Encuentro que, por otro lado, es imprescindible en múltiples dimensiones. Frente al permanente activismo y la exigencia exteriorizante, se clama por tiempos de calidad con uno mismo y los más cercanos, para crear familia, comunidad. Diría que incluso en el ámbito laboral es una preocupación abierta. ¿No es esta inquietud del corazón por lo hondo, cuando profundo significa auténtico y “de verdad”, lo que se vive en la mejor espiritualidad y oración cristiana, que es encarnada y habitualmente compartida con otros para que llegue a plenitud?

Reconocerse

Por otro lado, frente a los “listines” llenos de nombres en los móviles y en la carpeta de contactos, o de seguidores por aquí y por allá, cada vez se vuelve más envidiada la vida de personas que viven rodeadas de personas con trato sano y edificante. No basta “conocerse”, sino que hace falta “reconocerse”, en el que la “re-” inicial indique “reciprocidad”. Lo cual es profundamente evangélico, hasta el punto de que el mandamiento del amor apunta a que ese amor se viva en la comunidad mutuamente (‘alelón’). Palabrita, a mi entender, que si no se comprende tampoco forma iglesia-comunidad y que, por hacer notar su urgencia, se encuentra profundamente subrayada en la “sinodalidad”.

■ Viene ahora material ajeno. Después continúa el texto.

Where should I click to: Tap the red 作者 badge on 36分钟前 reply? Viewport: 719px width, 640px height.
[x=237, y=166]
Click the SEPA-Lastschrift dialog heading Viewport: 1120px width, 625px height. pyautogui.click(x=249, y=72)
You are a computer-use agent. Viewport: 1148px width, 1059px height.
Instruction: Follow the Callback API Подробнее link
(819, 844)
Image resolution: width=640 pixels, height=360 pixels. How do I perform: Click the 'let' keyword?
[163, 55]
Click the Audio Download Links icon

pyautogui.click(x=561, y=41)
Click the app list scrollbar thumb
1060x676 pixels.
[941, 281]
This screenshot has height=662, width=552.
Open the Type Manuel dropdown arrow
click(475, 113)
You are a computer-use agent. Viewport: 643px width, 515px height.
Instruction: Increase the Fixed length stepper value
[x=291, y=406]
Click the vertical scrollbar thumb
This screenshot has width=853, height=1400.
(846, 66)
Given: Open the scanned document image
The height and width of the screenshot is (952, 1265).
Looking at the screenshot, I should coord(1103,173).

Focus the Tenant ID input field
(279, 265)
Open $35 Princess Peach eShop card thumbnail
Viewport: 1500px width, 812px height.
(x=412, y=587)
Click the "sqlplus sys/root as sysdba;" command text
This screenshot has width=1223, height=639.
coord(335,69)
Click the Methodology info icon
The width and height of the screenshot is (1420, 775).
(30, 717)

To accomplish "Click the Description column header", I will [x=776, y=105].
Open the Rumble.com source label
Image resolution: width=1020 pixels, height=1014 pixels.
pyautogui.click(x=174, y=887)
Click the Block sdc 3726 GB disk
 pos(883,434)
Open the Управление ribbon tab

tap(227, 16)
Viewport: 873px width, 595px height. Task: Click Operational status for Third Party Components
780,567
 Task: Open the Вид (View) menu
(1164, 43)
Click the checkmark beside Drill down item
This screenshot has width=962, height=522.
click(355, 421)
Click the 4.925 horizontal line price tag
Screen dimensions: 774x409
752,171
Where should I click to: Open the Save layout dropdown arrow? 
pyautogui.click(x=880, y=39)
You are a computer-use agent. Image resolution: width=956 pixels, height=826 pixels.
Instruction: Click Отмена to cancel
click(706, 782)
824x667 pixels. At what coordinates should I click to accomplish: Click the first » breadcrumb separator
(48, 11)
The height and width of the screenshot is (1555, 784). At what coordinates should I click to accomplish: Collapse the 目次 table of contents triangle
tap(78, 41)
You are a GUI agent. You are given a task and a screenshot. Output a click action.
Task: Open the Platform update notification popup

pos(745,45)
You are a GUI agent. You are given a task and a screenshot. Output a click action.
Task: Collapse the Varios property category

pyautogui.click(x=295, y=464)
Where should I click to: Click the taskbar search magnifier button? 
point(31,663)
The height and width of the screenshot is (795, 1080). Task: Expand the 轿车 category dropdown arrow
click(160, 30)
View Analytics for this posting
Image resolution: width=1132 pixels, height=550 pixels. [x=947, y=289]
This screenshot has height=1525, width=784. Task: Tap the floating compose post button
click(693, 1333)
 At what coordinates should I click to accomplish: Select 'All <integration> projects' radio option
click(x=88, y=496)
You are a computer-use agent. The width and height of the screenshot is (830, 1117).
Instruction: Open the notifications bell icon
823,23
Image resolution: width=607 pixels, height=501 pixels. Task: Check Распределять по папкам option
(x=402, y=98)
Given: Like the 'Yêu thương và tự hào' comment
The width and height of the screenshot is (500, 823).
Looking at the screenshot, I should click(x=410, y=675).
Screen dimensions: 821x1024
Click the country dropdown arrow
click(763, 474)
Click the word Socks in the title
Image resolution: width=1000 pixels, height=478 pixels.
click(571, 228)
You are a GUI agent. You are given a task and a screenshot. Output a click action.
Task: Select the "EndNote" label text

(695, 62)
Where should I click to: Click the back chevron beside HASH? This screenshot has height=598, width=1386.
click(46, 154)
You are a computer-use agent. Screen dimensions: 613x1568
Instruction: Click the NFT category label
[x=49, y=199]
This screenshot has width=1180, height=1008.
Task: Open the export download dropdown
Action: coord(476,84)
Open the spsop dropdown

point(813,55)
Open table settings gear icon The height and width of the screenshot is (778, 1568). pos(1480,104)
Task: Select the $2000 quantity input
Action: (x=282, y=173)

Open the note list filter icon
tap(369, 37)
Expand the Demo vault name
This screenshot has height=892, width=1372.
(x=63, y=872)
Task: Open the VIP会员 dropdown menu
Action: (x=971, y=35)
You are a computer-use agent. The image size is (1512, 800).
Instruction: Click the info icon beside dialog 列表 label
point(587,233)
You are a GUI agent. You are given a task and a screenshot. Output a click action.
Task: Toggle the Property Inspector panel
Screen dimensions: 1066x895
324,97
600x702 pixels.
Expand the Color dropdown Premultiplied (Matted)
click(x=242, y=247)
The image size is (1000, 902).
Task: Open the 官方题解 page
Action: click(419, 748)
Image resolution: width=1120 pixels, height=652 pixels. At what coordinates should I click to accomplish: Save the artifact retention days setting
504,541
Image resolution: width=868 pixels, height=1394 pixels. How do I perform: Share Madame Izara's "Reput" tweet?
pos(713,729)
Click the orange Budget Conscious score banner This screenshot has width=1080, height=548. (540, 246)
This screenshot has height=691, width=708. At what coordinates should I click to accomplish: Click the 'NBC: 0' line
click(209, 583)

Como último apunte, sobre la necesidad de este “encuentro”, late profundamente en las grandes cuestiones sociales. Por cierto que, incluso dentro de esas mismas exigencias de nuestro tiempo, se quiere dar un paso hacia su humanización que es del todo imprescindible para que trasforme el corazón. Con una mejor adecuación de las expectativas, donde no se trata ya de cambiar el mundo, sino acercar personas. En la medida en que ciertas fronteras (que son múltiples y están por todos lados, con sus trincheras posteriores y sus espacios autorreferenciales) caen y se produce el encuentro entre personas, con la paciencia de la palabra y de la comprensión mutua sin renuncias, los conflictos rebajan intensidad y aparecen, ahora sí, verdaderas respuestas a la altura de la dignidad humana que no puede imponerse “por ley”.

Aunque estamos en Navidad, y podemos hacer del encuentro un motivo navideño, al lado de otros muchos como luces, árboles y belenes, intentaría sacarlo de este humus de partida. Lo ampliaría a todo momento y lugar, para que cobrase significación profunda. Porque el encuentro tiene de suyo no ser reducción sino ampliación y dilatación de la vida. Por supuesto, la gran palabra que ha interpretado el encuentro es la fraternidad, que no tiene raíz ilustrada, sino que la Ilustración está en deuda con la Biblia al hacerla suya.